On arrête en effet en 1800 un nommé Dubosq, bijoutier désigné par Couriol alors en prison comme un de ses complices (avec Vidal dit Lafleur, Ducrochat et l'Italien Roussi).
Ce Dubosq, qui présente selon les témoins de l'époque une ressemblance avec Joseph Lesurques, aurait porté lors de l'attaque une perruque blonde de la même couleur de cheveux que Lesurques.
Un seul des témoins se rétracte et désigne Dubosq à la place de Lesurques. Pendant son procès, Dubosq nie toute participation mais confirme sur l'échafaud avant d'être guillotiné l'innocence de Lesurques.
Selon le commandant de gendarmerie Éric Dagnicourt, auteur d'un livre enquête sur cette affaire, l'attaque aurait été conçue par David Bernard et Joseph Lesurques dans un café-restaurant parisien (qui existe toujours) à un des angles de la rue de Verneuil et de la rue du Bac.

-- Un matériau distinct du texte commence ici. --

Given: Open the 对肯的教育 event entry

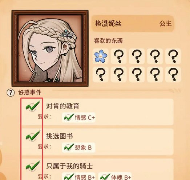Looking at the screenshot, I should pyautogui.click(x=98, y=112).
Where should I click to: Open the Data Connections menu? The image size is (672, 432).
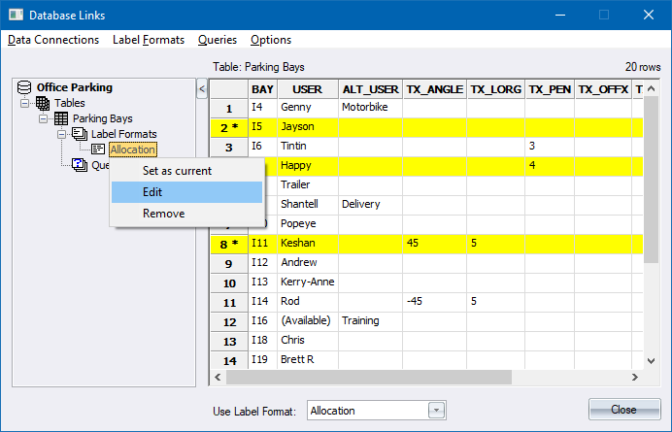point(53,40)
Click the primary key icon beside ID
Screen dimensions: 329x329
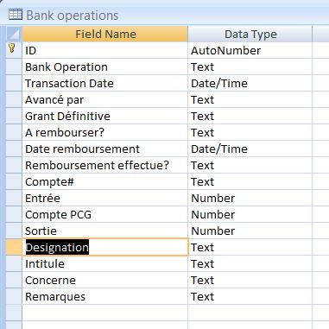point(12,48)
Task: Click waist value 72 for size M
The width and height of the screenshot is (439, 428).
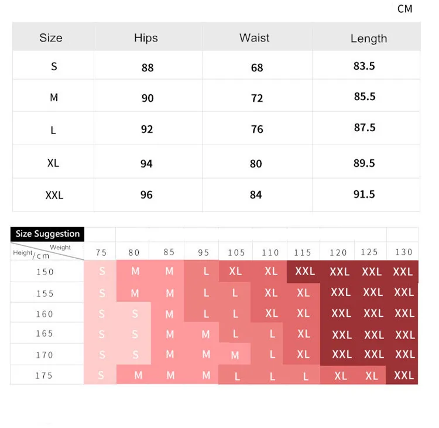Action: click(257, 98)
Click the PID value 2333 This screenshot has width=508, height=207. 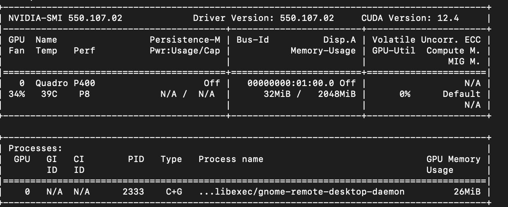point(136,192)
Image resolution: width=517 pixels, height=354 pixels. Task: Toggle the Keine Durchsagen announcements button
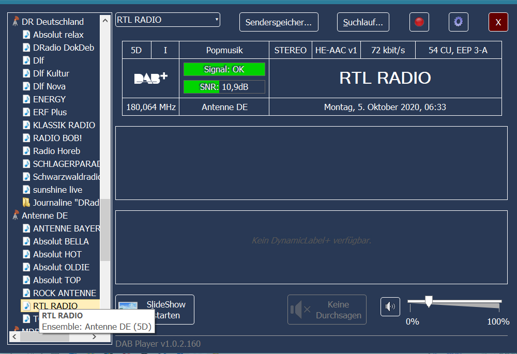pyautogui.click(x=327, y=310)
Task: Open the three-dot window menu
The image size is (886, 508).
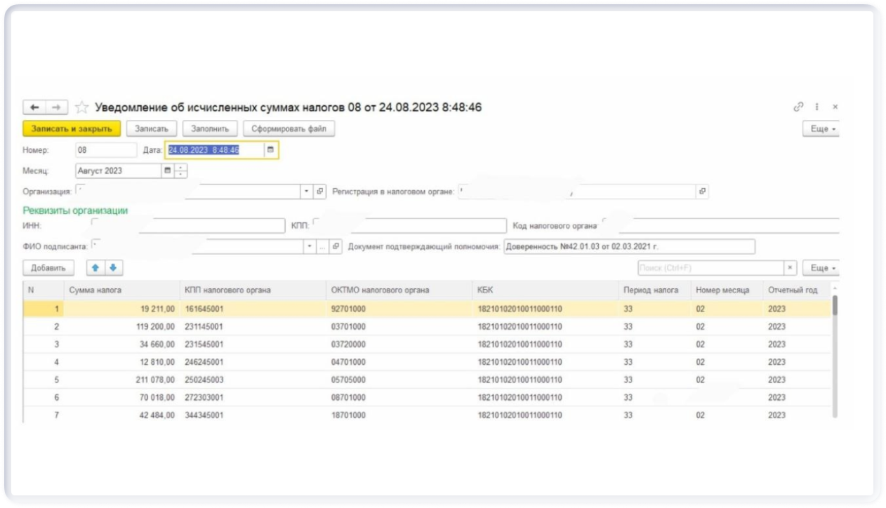Action: coord(816,107)
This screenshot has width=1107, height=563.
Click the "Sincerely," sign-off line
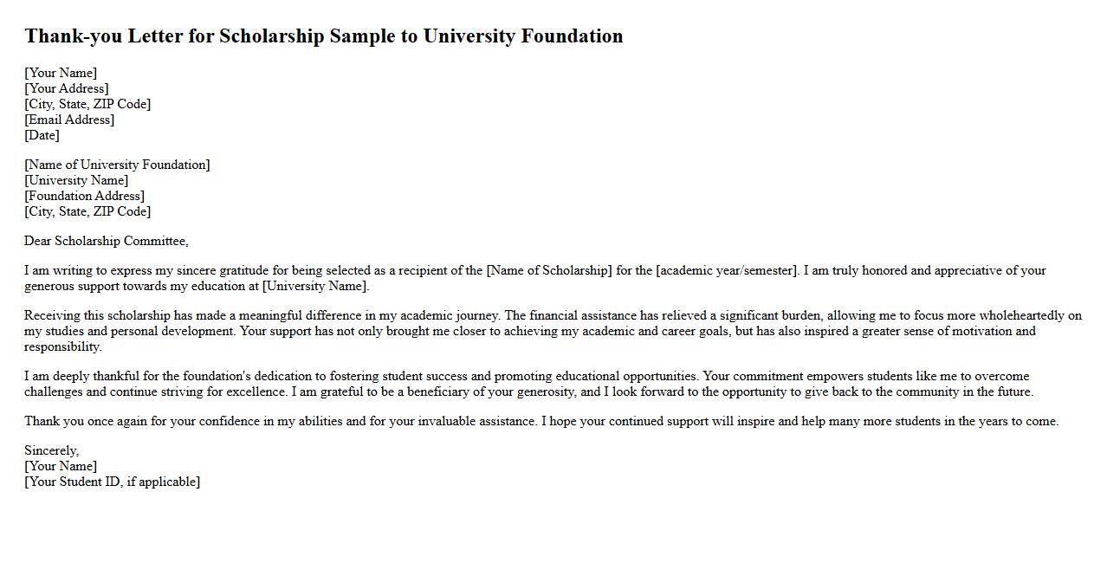click(51, 450)
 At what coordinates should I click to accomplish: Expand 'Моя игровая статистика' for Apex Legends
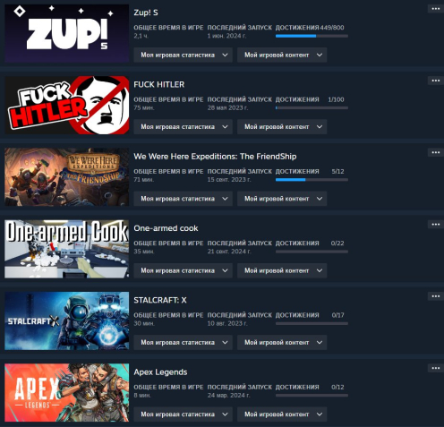click(x=183, y=414)
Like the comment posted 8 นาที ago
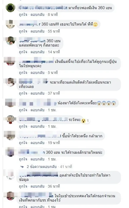 tap(23, 15)
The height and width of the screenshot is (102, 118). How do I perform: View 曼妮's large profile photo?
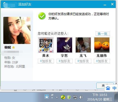17,30
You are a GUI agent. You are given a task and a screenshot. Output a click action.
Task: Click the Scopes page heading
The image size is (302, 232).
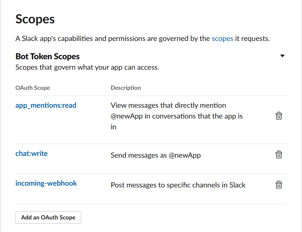tap(35, 19)
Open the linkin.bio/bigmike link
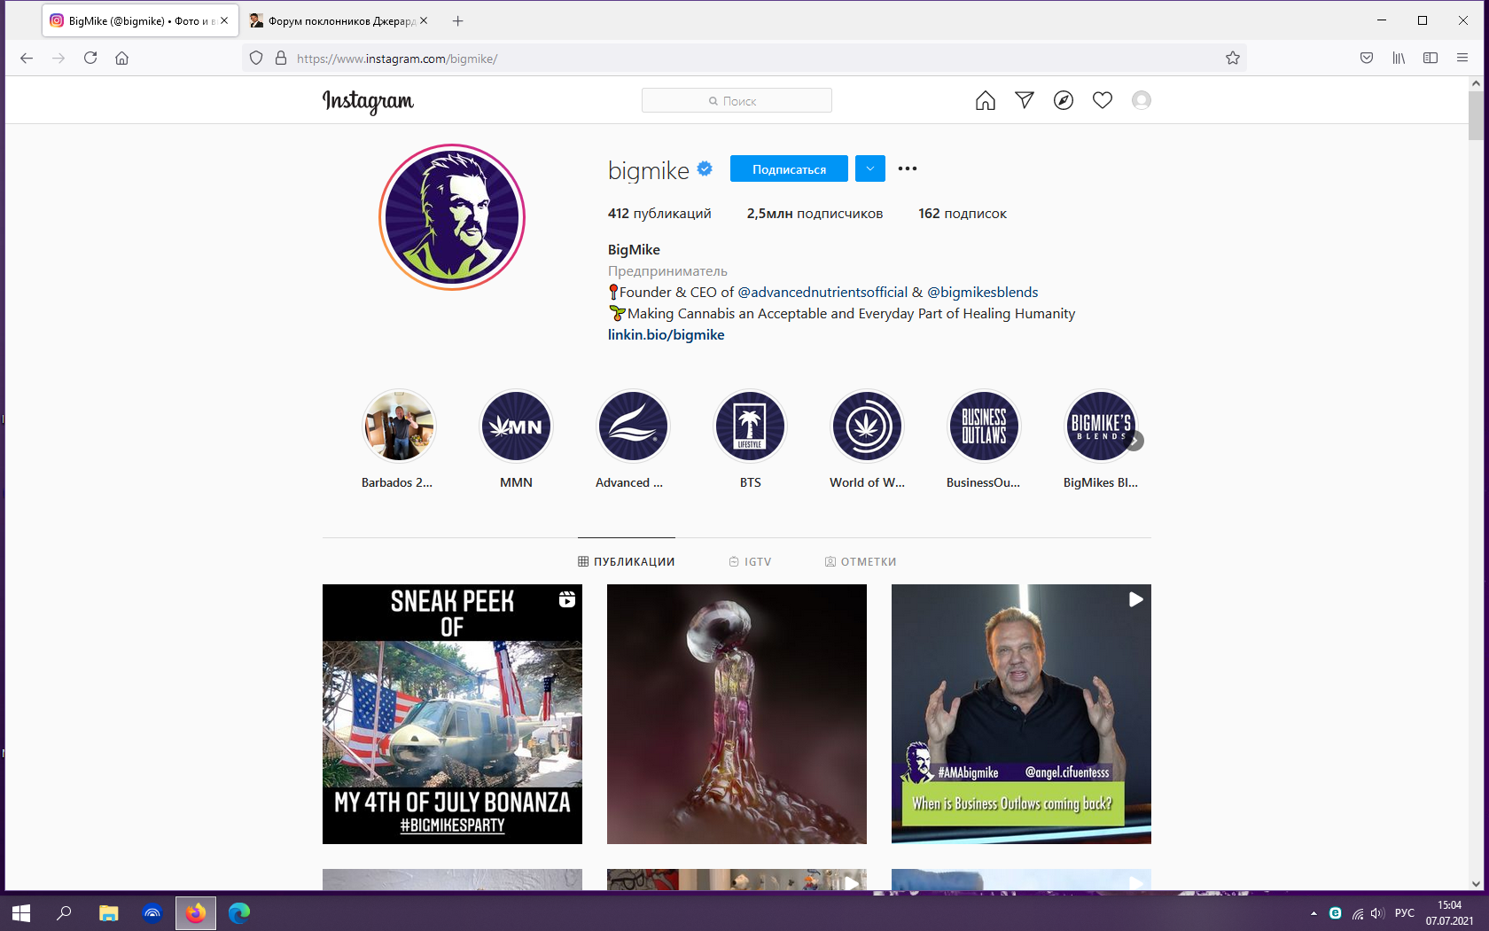Image resolution: width=1489 pixels, height=931 pixels. pyautogui.click(x=666, y=335)
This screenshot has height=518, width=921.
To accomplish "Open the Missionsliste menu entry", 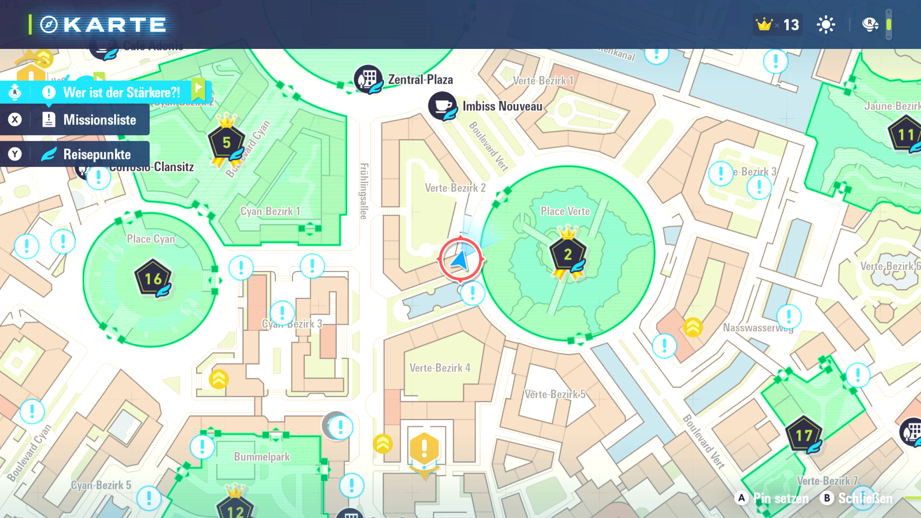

Bernard et Lesurques en tant que commanditaires financiers, font appel à Richard qui recrute l'équipe de malfaiteurs.
Un des malfaiteurs monte dans la diligence à Paris tandis que 4 autres se postent sur la route de Lyon (l'actuelle N6) près du lieu-dit de la Fontaine Ronde. Trois prennent d'assaut la voiture postale tandis que Bernard et Lesurques surveillent l'opération de loin. Ils tuent le postillon et le courrier à coups de poignards et de sabre (par préméditation ou par panique lorsque les agressés se défendent) et s'emparent de l'argent.
Lesurques, considéré pendant de nombreuses années comme innocent, a donné son nom à une loi permettant de réhabiliter des condamnés reconnus innocents par la suite (le bâtonnier de Paris Jules Favre obtient la modification législative de l’article 443 du Code d’Instruction Criminelle par la loi de réhabilitation du 29 juin 1867), même si lui-même n’en bénéficia pas : sa fille, Virginie Lesurques, demanda à la Cour de Cassation la révision de sa condamnation en se basant sur cette nouvelle loi mais sa requête fut jugée non recevable au motif que Dubosq avait été condamné comme complice et non comme auteur principal (arrêt du 17 décembre 1868).
Dès lors, c'est l’opinion publique qui prononça la réhabilitation de Lesurques, en faisant de sa condamnation le symbole de l’erreur judiciaire (fréquemment évoqué par les avocats pour l’abolition de la peine de mort), alors que cette dernière n'est finalement pas prouvée. Une rue porte le nom de Joseph Lesurques dans la commune de Vert-Saint-Denis.